TSRI Scientists Create Model of LPA-Induced Schizophrenia-Like Symptoms in Developing Female Mice

Scientists at The Scripps Research Institute (TSRI) in La Jolla, California have identified a molecule in the brain that triggers schizophrenia-like behaviors, brain changes, and gene expression alterations in an animal model. The research may give scientists new tools for someday preventing or treating psychiatric disorders such as schizophrenia, bipolar disorder, and autism. “This new model speaks to how schizophrenia could arise before birth and identifies possible novel drug targets,” said Dr. Jerold Chun, a Professor and member of the Dorris Neuroscience Center at TSRI who was senior author of the new study. The findings were published online on April 7, 2014 in an open-access article in Translational Psychiatry. The article is titled “LPA Signaling Initiates Schizophrenia-Like Brain and Behavioral Changes in a Mouse Model of Prenatal Brain Hemorrhage.” According to the World Health Organization, more than 21 million people worldwide suffer from schizophrenia, a severe psychiatric disorder that can cause delusions and hallucinations and lead to increased risk of suicide.
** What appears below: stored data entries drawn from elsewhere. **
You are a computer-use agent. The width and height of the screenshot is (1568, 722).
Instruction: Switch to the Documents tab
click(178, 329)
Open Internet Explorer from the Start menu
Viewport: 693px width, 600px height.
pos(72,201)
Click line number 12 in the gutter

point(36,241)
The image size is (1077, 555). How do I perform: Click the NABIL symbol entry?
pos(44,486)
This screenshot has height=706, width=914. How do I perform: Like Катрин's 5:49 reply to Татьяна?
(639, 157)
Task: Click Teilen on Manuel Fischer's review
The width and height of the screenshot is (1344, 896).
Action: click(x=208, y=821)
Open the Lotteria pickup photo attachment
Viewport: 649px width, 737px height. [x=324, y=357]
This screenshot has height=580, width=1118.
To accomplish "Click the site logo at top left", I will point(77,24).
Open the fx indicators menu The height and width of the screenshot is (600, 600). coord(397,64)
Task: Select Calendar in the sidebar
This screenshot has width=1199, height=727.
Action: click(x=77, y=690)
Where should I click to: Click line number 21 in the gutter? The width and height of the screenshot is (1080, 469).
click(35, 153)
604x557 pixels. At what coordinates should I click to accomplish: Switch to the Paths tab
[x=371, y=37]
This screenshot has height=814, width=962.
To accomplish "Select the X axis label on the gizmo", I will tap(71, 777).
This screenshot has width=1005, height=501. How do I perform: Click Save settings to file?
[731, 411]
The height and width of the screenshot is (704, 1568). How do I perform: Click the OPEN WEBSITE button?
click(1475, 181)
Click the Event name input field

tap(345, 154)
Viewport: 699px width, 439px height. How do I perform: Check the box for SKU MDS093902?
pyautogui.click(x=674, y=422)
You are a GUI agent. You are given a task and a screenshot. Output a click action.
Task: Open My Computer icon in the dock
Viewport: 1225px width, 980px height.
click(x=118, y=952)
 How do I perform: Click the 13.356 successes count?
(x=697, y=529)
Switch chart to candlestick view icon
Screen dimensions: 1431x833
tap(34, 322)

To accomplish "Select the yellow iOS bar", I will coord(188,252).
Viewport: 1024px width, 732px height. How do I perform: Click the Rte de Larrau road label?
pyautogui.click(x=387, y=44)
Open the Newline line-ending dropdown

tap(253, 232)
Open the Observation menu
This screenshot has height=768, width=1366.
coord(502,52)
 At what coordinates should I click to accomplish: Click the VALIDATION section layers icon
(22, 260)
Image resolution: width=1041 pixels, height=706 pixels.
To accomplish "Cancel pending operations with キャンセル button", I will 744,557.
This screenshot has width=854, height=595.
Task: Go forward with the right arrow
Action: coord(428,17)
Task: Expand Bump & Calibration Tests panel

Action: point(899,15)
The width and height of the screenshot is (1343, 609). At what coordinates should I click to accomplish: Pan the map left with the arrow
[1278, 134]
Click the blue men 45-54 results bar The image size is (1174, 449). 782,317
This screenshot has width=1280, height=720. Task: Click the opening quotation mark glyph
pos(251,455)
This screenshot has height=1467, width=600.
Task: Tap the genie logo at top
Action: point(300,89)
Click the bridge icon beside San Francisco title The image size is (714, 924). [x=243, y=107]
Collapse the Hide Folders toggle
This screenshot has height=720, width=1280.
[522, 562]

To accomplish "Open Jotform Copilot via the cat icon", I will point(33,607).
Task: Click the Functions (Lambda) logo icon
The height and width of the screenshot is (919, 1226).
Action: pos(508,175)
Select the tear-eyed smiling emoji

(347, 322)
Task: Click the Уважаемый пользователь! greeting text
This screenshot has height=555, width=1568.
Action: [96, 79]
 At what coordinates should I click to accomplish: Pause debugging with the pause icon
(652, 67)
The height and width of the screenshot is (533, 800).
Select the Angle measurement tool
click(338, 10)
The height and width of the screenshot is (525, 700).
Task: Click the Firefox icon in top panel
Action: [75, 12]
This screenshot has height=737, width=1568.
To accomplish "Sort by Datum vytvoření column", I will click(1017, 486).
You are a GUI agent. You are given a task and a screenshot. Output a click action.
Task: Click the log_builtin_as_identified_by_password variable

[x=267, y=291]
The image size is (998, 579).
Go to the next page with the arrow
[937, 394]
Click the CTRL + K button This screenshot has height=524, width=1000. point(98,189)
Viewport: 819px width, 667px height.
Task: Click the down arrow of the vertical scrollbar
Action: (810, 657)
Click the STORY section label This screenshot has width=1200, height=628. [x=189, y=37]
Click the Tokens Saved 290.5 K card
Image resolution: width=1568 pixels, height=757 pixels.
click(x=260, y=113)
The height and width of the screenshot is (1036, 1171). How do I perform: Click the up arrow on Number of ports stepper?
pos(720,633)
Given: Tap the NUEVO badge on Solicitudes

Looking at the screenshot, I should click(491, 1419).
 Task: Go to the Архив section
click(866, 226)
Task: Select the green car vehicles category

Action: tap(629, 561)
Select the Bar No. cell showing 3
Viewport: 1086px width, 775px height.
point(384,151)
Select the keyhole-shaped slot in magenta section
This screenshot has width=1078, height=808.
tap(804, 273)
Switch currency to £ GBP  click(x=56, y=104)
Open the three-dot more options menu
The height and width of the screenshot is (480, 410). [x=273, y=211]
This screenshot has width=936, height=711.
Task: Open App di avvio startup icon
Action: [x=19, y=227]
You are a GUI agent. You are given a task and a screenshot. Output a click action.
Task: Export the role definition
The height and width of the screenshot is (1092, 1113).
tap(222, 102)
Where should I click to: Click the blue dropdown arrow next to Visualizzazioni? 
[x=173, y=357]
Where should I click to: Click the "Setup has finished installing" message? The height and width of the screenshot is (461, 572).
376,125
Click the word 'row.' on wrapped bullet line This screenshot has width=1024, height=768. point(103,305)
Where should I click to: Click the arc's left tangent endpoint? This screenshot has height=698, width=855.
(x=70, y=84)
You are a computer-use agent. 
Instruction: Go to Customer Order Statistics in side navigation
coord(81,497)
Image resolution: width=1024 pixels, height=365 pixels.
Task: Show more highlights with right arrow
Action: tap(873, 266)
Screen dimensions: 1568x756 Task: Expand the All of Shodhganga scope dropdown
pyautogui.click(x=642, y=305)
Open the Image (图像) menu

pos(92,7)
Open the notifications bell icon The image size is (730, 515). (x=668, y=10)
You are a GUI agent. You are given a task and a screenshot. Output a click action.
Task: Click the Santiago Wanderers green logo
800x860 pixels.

Although psychiatric disorders have a genetic component, it is known that environmental factors can also contribute to disease risk. There is an especially strong link between psychiatric disorders and complications during gestation or birth, such as prenatal bleeding, low oxygen, or malnutrition of the mother during pregnancy. In this new study, the researchers studied one particular known risk factor: bleeding in the brain, called fetal cerebral hemorrhage, which can occur in utero and in premature babies and can be detected via ultrasound. In particular, the researchers wanted to examine the role of a lipid called lysophosphatidic acid (LPA), which is produced during hemorrhaging.